▸ WHAT IS REQUIRED
Gather all lines from the material that contain the word "comment".
=== Section Start ===
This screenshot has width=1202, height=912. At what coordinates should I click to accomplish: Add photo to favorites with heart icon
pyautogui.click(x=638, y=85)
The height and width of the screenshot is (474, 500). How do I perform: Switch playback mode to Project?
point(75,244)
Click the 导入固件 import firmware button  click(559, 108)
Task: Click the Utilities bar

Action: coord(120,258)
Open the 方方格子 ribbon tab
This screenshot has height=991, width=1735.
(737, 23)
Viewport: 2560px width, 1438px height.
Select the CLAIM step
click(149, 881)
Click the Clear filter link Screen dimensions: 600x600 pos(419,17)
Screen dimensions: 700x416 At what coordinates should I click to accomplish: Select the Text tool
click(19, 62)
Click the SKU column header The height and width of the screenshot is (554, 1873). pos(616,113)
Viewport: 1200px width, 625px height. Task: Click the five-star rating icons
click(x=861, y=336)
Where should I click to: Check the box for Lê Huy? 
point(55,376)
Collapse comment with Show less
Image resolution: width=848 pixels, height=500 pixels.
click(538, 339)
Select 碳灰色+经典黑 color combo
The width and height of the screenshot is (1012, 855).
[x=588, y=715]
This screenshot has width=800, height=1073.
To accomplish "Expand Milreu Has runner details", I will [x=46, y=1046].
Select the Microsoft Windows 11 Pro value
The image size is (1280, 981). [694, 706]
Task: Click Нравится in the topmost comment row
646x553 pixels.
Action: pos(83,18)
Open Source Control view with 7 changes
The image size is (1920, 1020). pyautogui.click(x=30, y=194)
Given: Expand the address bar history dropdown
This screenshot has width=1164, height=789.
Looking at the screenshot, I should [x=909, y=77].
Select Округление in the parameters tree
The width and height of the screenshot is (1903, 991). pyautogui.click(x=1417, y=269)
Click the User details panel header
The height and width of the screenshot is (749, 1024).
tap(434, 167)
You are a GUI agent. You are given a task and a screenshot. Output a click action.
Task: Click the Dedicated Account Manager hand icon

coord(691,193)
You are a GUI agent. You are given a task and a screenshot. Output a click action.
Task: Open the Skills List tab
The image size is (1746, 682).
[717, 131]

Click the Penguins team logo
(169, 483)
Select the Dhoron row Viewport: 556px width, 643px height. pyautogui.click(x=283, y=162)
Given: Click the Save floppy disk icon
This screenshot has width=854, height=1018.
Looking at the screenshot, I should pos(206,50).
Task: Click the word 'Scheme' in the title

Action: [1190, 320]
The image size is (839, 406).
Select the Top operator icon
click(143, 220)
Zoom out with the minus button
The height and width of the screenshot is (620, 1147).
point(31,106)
=== Section End ===
▸ SOLUTION TO THE EXERCISE
Collapse comment with Show less
Task: Click Нравится in the topmost comment row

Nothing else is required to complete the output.